Connecticut sues the United States over "No Child Left Behind", NY Times LINK.

At issue is the lack of flexibility, opines the Connecticut Post, LINK.

Massachusetts Governor Mitt Romney backs Bush's stance on Iraq and the troops, Boston Globe LINK.

Houston Chronicle on the perplexing, vexing changes, region by region, on gas prices, LINK.

When you see a sentence like this: Arizona Gov. Ev Mecham was recalled, indicted, impeached and ridiculed as "an ethical pygmy." And his only crime was being a John Birch conservative Pontiac salesman with a Chia Pet toupee. You link to it in your blog.

U.S. pushes for Taiwan to bulk up on their defense, Washington Times LINK.


The Washington Post picks up on work done originally by the Pittsburgh Gazette. Post LINK. Gazette LINK.

The Gazette's lede and then some:

By Jack Kelly, Pittsburgh Post-Gazette

Staff Sgt. Jason Rivera, 26, a Marine recruiter in Pittsburgh, went to the home of a high school student who had expressed interest in joining the Marine Reserve to talk to his parents.

It was a large home in a well-to-do suburb north of the city. Two American flags adorned the yard. The prospect's mom greeted him wearing an American flag T-shirt.

"I want you to know we support you," she gushed.

Rivera soon reached the limits of her support.

"Military service isn't for our son. It isn't for our kind of people," she told him.

The Post advances this anecdote and the question of affluent representation in the military, excerpt:

Certainly, there are no absolutes here. Many of the wealthy are Democrats, some of whom support the war. Some of whom oppose it. Many of the poor and working class are Republicans, and support the GOP on Iraq.
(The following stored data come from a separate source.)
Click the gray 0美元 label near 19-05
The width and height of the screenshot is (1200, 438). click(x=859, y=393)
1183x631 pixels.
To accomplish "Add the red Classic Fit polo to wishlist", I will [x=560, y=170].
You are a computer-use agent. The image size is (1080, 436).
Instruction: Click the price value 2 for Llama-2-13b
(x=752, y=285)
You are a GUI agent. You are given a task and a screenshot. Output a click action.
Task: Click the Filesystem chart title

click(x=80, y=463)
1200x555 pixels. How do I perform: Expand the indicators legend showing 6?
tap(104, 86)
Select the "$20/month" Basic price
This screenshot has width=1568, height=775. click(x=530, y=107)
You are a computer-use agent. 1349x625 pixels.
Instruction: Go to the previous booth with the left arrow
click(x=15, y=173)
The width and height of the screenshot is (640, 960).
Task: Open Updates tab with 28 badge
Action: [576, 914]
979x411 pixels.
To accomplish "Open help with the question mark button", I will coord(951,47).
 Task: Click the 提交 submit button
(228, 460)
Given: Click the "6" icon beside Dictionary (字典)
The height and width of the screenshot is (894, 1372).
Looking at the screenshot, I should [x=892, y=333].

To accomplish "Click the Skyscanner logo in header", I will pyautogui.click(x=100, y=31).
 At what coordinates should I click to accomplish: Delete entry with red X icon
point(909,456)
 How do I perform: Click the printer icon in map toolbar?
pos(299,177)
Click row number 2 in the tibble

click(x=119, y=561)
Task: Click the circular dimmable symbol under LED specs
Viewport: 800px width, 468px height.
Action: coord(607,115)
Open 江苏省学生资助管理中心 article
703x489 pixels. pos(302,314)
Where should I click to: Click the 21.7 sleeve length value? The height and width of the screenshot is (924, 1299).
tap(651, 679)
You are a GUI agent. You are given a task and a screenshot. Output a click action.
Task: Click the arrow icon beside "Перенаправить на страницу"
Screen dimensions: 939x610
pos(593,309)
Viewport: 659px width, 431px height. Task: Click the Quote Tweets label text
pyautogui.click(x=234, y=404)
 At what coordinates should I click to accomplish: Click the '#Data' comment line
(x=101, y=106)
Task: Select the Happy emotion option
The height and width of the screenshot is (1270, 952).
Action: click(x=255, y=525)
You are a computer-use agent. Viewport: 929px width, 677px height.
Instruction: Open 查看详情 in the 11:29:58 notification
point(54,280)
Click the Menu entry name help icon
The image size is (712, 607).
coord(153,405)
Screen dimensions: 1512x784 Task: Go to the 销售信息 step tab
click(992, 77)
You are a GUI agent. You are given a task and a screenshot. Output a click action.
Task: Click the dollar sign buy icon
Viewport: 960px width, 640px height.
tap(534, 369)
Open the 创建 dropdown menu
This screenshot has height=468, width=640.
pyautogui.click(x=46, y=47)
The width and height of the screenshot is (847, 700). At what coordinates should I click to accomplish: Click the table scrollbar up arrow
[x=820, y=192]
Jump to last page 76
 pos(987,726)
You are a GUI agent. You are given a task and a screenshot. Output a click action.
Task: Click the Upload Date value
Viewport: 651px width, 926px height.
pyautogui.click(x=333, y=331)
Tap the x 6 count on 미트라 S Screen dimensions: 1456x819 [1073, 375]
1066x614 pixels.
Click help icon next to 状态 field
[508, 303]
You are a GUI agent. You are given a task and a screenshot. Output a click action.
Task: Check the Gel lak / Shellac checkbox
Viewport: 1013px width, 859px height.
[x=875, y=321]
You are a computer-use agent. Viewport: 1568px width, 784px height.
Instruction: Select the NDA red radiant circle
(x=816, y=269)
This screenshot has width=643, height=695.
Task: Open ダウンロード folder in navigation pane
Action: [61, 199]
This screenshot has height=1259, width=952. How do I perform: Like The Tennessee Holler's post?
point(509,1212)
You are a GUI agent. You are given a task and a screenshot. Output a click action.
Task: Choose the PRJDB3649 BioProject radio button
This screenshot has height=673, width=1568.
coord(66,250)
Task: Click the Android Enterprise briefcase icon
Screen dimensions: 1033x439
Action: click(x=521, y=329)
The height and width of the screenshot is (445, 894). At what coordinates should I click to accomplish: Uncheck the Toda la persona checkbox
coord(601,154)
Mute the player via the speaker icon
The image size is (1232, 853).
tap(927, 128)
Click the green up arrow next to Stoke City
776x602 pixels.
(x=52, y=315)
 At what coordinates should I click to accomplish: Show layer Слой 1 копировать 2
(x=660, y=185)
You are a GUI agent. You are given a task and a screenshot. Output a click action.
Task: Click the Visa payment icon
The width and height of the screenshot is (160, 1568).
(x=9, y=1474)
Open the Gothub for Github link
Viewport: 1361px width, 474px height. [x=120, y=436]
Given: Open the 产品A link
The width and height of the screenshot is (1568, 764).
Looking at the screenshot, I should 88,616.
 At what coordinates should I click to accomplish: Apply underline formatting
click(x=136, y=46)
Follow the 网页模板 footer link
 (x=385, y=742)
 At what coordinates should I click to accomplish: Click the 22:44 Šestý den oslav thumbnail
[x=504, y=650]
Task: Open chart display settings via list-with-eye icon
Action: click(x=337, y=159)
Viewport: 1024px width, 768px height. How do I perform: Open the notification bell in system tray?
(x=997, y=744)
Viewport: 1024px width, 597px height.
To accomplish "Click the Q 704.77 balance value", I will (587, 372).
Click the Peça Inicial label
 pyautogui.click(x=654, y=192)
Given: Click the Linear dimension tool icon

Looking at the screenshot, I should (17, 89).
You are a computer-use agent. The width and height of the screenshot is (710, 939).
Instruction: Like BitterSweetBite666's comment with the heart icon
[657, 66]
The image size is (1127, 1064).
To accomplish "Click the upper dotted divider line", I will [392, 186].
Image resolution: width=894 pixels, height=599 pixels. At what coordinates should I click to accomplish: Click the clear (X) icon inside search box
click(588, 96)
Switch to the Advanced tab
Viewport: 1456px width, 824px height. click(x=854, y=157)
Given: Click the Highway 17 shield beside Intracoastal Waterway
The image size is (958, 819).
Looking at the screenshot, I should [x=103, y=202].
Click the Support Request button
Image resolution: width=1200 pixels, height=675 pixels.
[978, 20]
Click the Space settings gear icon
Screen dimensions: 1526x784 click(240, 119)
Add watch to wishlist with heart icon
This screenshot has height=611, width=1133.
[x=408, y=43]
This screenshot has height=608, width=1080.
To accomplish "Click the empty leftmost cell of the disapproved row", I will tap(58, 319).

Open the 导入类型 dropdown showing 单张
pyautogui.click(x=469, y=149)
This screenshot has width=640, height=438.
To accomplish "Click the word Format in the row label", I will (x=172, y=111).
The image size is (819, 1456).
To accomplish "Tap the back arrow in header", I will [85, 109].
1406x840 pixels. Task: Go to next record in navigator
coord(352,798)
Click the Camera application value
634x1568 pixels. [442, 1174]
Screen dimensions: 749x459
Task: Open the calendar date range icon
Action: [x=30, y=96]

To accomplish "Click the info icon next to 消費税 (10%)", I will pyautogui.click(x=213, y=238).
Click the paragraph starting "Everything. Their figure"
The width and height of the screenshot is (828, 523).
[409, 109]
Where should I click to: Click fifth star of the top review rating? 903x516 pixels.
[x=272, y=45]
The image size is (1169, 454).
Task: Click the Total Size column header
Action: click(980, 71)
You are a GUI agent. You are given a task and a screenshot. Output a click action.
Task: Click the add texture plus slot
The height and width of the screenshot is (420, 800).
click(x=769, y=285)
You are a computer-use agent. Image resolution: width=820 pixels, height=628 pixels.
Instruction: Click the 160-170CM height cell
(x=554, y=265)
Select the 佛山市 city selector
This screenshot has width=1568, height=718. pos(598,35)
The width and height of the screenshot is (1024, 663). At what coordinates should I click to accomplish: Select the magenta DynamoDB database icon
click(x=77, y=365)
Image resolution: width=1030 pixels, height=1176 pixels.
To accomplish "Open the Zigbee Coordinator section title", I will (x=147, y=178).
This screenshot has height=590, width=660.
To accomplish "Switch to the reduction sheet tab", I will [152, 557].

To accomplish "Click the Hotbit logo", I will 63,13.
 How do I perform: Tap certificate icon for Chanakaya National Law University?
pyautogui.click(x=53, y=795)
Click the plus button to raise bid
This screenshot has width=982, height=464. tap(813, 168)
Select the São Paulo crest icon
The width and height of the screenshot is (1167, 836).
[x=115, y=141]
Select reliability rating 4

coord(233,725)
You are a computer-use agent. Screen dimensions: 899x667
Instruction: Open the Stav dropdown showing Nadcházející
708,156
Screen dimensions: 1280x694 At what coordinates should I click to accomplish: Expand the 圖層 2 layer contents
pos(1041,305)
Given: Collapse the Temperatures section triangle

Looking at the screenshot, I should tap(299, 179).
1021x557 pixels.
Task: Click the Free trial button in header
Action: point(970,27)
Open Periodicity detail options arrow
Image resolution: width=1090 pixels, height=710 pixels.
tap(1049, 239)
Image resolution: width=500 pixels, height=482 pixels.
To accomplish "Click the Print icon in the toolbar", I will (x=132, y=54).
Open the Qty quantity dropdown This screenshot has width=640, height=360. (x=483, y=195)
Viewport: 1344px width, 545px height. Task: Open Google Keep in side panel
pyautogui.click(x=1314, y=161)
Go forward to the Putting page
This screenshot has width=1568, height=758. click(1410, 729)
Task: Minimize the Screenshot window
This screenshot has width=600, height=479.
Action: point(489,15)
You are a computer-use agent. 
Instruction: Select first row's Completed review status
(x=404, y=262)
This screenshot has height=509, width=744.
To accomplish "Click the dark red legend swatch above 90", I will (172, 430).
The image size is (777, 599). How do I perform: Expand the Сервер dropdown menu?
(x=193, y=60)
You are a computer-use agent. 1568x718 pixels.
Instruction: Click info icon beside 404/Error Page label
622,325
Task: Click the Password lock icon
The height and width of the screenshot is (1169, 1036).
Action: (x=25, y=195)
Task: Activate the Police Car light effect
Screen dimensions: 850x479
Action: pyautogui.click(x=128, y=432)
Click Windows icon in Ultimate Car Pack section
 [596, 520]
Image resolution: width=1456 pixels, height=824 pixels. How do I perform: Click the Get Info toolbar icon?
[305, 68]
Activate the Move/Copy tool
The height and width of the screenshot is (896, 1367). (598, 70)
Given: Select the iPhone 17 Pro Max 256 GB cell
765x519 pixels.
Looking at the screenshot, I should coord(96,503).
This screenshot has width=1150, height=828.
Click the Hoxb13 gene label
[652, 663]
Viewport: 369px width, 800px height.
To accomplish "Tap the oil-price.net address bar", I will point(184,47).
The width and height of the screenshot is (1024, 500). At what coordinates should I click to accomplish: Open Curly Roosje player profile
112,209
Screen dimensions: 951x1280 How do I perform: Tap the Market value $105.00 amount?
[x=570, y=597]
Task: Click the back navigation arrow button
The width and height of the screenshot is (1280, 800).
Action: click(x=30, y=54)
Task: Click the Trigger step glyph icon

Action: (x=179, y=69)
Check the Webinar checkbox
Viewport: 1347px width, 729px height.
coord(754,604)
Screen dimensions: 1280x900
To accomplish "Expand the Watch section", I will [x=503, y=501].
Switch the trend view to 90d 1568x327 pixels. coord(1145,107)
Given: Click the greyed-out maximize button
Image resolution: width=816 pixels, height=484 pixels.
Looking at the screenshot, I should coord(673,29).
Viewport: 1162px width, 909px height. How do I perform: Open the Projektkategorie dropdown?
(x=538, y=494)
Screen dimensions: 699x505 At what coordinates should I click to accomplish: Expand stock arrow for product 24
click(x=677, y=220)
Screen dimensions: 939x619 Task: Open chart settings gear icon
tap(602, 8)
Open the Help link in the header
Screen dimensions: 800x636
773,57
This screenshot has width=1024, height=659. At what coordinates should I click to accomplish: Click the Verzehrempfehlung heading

By looking at long-term trends, it seems logical that some of those most likely to support Bush and his Iraq policy are also those least likely to encourage their children to go into the military at wartime. And it raises questions, such as, if you are among those most likely to support the war, shouldn't you be among those most likely to encourage your child to serve in the military? Shouldn't your socioeconomic group be the most receptive to the recruiters' call? And would there be a recruitment problem at all if the affluent put their money where their mouth is?